# Roberto Gerhard



## Morimur

Composer's Website: http://www.robertogerhard.com



> For twenty years - first in Barcelona and then in exile in England - Gerhard cultivated, and enormously enriched, a modern tonal idiom with a pronounced Spanish-folkloric orientation that descended on the one hand from Pedrell and Falla, and on the other from such contemporary masters as Bartók and Stravinsky. This was the idiom whose major achievements included the ballets Soirées de Barcelone and Don Quixote, the Violin Concerto and the opera The Duenna.
> 
> Gerhard often said that he stood by the sound of his music: 'in music the sense is in the sound'. Yet dazzling as their scoring is, his last works are in no sense a mere succession of sonic events. Their forms are meticulously organized and several make use of his special development of serialism where a twelve-tone pitch series, governing intervallic relations, interacts with a twelvefold time series governing the music's duration and proportions. -Wikipedia


----------



## arpeggio

I have recordings of nine of his works. Interesting composer. I am unfamiliar with the samples you provided. Thanks.


----------



## Morimur

arpeggio said:


> I have recordings of nine of his works. Interesting composer. I am unfamiliar with the samples you provided. Thanks.


Gerhard is a great composer but most here don't seem to care. Sometimes I wonder why I even bother.


----------



## Guest

Morimur said:


> Gerhard is a great composer but most here don't seem to care. Sometimes I wonder why I even bother.


Have you heard his opera La Duena? I'm hesitant to try his earlier work based on what I've read, but most Gerhard I know is amazing.


----------



## Morimur

nathanb said:


> Have you heard his opera La Duena? I'm hesitant to try his earlier work based on what I've read, but most Gerhard I know is amazing.


Heard of it but haven't yet listened to it. Not one of his best works from what I've read but yes, most of his later work is top notch.


----------



## starthrower

Morimur said:


> Gerhard is a great composer but most here don't seem to care. Sometimes I wonder why I even bother.

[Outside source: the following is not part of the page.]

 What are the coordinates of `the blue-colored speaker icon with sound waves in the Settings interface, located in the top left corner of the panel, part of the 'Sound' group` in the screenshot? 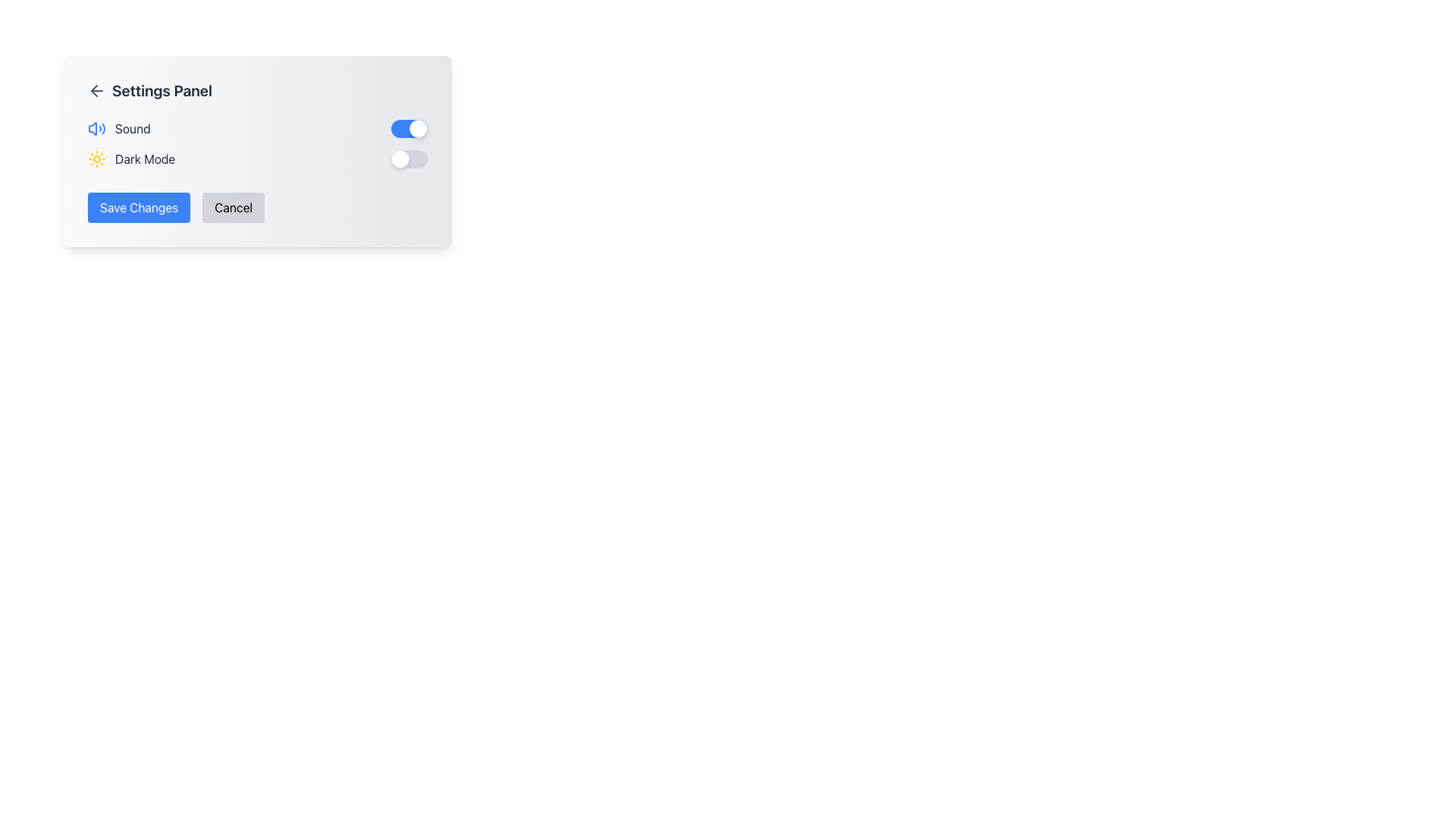 It's located at (96, 127).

I heard about him right here from our friend in absentia, someguy. I went to YouTube to give him a listen. I was very impressed, so I picked up the Chandos CDs. But not the opera, because I wasn't aware of that one. I also have a French CD of symphonies 2 & 4. It's very bold and adventurous music. The kind that will scare away a lot of folks here.


----------



## starthrower

Olivier Charlier, violino --- BBC Symphony Orchestra diretta da Matthias Bamert

A work dating from the early 1940s.


----------



## Dirge

Roberto GERHARD: *Concerto for Orchestra* (1965)
:: Norman Del Mar/BBC SO [Argo '67?] ~ 22½ minutes

Arnold Schoenberg's Variations for Orchestra meets Edgard Varèse's _Arcana_ in 1965 Technicolor. I tend to resist works that beat me over the head with striking effects and sonorities, but Gerhard beats me into submission and wins me over with the onslaught of effects and sonorities that he unleashes in his Concerto for Orchestra. The key is that nothing sounds arbitrary … every effect and sonority somehow seems to be part and parcel of the structure (even when I can't explain how, which is most of the time). The less busy/dense music sometimes has a tense nocturnal atmosphere akin to Bartók's "night music," while the slightly busier/denser music sometimes takes on a mechanical timepiece quality that makes me think ahead to Birtwistle's works of the '70s-I'm thinking especially of _Carmen Arcadiæ Mechanicæ Perpetuum_. The music is constantly morphing as it moves along, however, so those are just passing impressions … like two attractions along Route 66. While solo honors are spread throughout the orchestra in true concerto-for-orchestra fashion, the percussion section manages to stand out (thanks in part to the spotlighting of the recording), even when playing a sort of continuo role. Of the less brazen contributions, I find that of the harp to be strangely alluring/engaging.

This 1967 or so performance under Del Mar is much more fiery and dramatic than the newer one with Bamert and the same orchestra on Chandos. Unfortunately, this Argo recording has never been commercially issued on CD so far as I know; I have a private transfer from LP. Lyrita has licensed and reissued other Argo recordings on CD, so perhaps they'll get around to this one.


----------